Injonction contradictoire, entre liberté et prescription
Le Projet de programme collège, à l’image des programmes LGT et LP ne définit pas les savoirs attendus dans les APSA au niveau national, et laisse aux équipes pédagogiques la responsabilité de fixer ces savoirs, au nom de la liberté pédagogique, à l’échelle de l’établissement. L’Inspection Générale entend ainsi ne pas réduire les enseignant·es d’EPS à des applicateurs de programmes prescriptifs. Pour autant, concomitamment à ce dévoiement de la liberté pédagogique (la liberté pédagogique se situe bien dans la construction du chemin d‘accès au savoir, et non pas dans la fixation du savoir), l’institution se fait toujours plus injonctive et prescriptive sur des outils imposés sans concertation et qui façonnent les pratiques professionnelles : I-pack EPS, Santorin… et les tests !
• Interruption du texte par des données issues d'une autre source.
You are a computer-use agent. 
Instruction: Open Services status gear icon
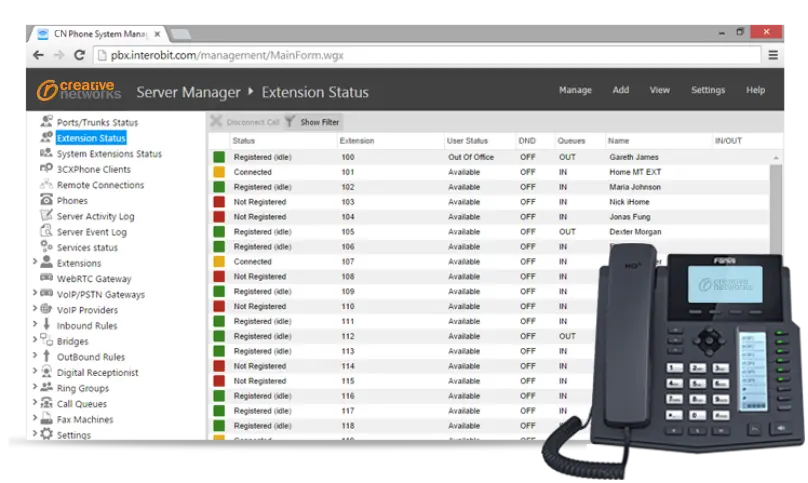coord(47,247)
Redéfinir le métier par les outils
Pour Frédéric Grimaud 1 , les outils du travailleur sont essentiels car ils encapsulent une culture collective professionnelle : « ce qui sert à l’ouvrier de « moyen » de faire son travail le définit davantage que l’objet même de ce travail ». Il y a donc en enjeu fort pour le politique en vue changer la nature du travail enseignant, d’en remanier les outils. Les tests participent de cette dépossession et réorientation des pratiques professionnelles comme en témoigne le Guide de passation des tests (DEPP) : calendrier d’évaluation, listing de matériel, timing des tâches et demande d’appliquer « strictement » les protocoles, avec « consignes orales à dire aux élèves » prérédigées, et remontée des données « standardisées »
Loin de la liberté pédagogique, c’est bien par le cadrage des outils, prescriptifs aux pratiques professionnelles, que le politique redéfinit le métier d’enseignant·e d’EPS dans une acception toujours plus étriquée. F. Grimaud insiste sur l’instrumentalisation des tests : « Le but inavoué de la logique des évaluations commence à se dévoiler », « l’objectif n’est pas tant de réguler ou rendre plus performant un système que de soumettre le travailleur à une prescription ».
- Frédéric Grimaud, Enseignants, les nouveaux prolétaires, 2024[↩]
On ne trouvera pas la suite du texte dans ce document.